■ 課題 ■
**A.** イワナに関する文章を読み、次の問いに答えなさい。
(i) ヤマトイワナの地理的分布は、どの地域に大別されるか。
(ii) イワナの産卵は、どこで何月に行なわれるか。
(iii) スモルト化せずに河川に残留したアメマスは、何とよばれるか。
**B.** イワナに関する文章の最後の一文に続けて、その先を書き進めなさい。

■ 本文 ■
イワナにはアメマス(Salvelinus leucomaenis leucomaenis)、ニッコウイワナ(S. l. pluvius)、ヤマトイワナ(S. l. japonicus)、ゴギ(S. l. imbrius)の4亜種が認められ、ロシア東岸、サハリン、日本などに分布しています。日本における亜種の地理的分布は、アメマスが北海道から東北、ニッコウイワナが太平洋側では山梨県富士川以北、日本海側では鳥取県日野川以北の本州各地、ヤマトイワナが本州中部と紀伊半島、ゴギが中国地方に大別されますが、分布域の重複も認められています。アメマスは河川と海洋を回遊する遡河回遊型ですが、その他は一生を淡水で過ごす河川型です。ニッコウイワナは近年、養殖もされており、都市部の店頭などにも並んでいるようです。紀伊半島の熊野川水系上流域にのみ生息しているヤマトイワナの地域個体群はキリクチとよばれています。
イワナは多回産卵性で、河川上流域で9月〜11月に産卵が行なわれます。遡河回遊型のアメマスは孵化後すぐに降海せず、2〜3年程度河川で生活し、スモルト化した個体のみが降海します。スモルト化しないアメマスは河川に残留し、エゾイワナとよばれます。降海したアメマスはシロザケのように外洋へ大回遊することはなく、沿岸域を回遊するようです。

■ データ抜粋 ■
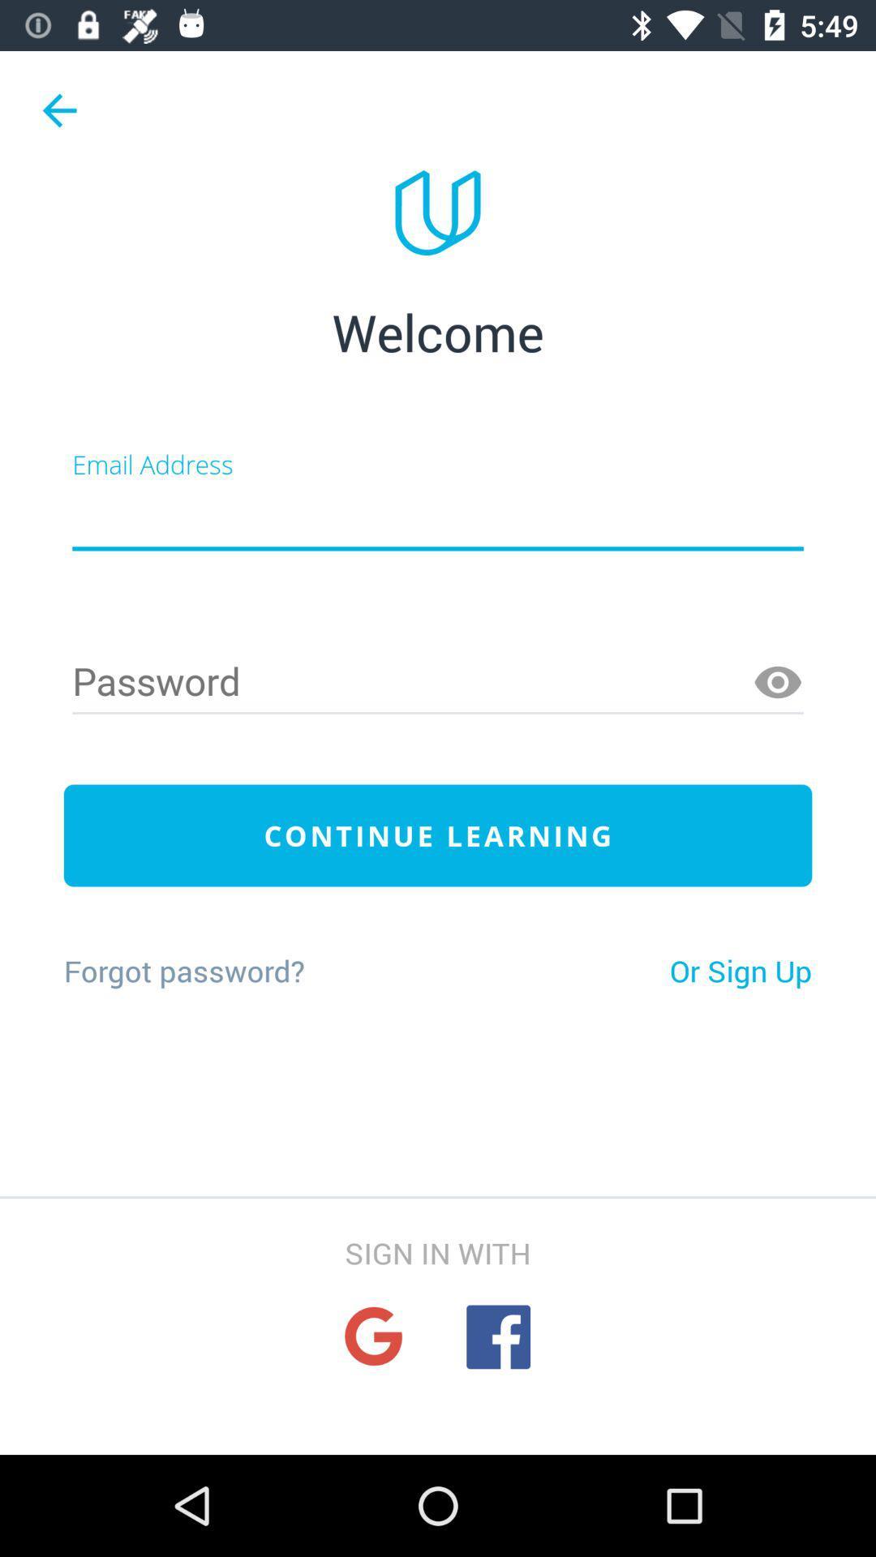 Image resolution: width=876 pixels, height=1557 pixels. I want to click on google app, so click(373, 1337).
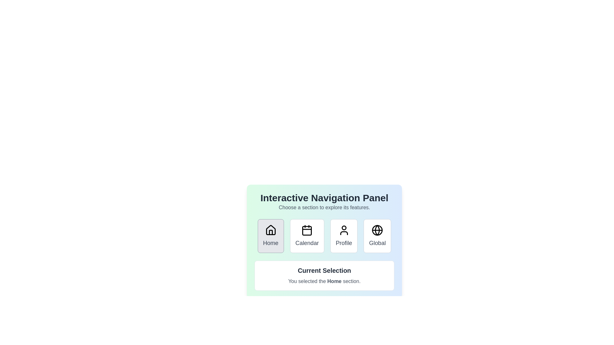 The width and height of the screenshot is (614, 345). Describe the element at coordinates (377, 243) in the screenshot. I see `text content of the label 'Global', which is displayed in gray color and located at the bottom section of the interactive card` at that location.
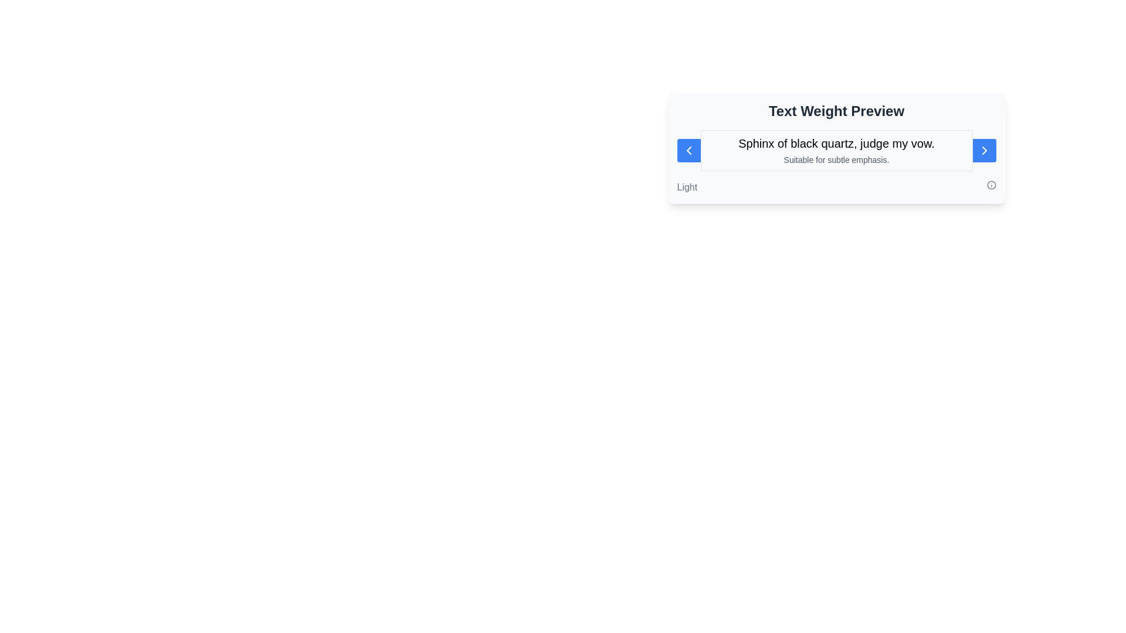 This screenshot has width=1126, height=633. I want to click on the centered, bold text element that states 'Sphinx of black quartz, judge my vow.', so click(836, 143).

■ 解答 ■
**A.**
(i) 本州中部と紀伊半島
(ii) 河川上流域で、9月〜11月
(iii) エゾイワナ

**B.**
オショロコマには同名亜種のオショロコマ(Salvelinus malma malma)とミヤベイワナ(S. m. miyabei)が知られています。オショロコマは北太平洋沿岸域に広く分布しており、アメリカ側ではアラスカ州北部からワシントン州にかけて、アジア側ではチュコト半島からカムチャッカ半島、ハバロフスク地方を経て朝鮮半島北部まで、ならびにサハリン、北海道などに生息しています。山岳地帯の源流域から河口域、湖、ならびに海洋まで多様な生息環境に適応しています。降海型のオショロコマは高緯度地域に生息する個体群に多くみられるようです。北海道のオショロコマは殆どが河川型ですが、知床半島周辺の河川では海から遡上してきた降海型が捕獲されるようです。ミヤベイワナは北海道の然別湖(シカリベツコ)とその流入河川にのみ生息するオショロコマの亜種です。然別湖は約1万5千年前に大雪山系の火山噴火で川が堰き止められてできた堰止め湖で、そのとき湖に陸封されたオショロコマが独自に進化を遂げたものがミヤベイワナです。
カワマスは北アメリカ東部原産のイワナ類の仲間で、降海型もいます。1902年にアメリカから日光湯ノ湖に移入され、その後、日本各地に移植されました。
レイクトラウトは北アメリカ北部原産の淡水魚で、1966年にカナダから日光中禅寺湖などに移入されました。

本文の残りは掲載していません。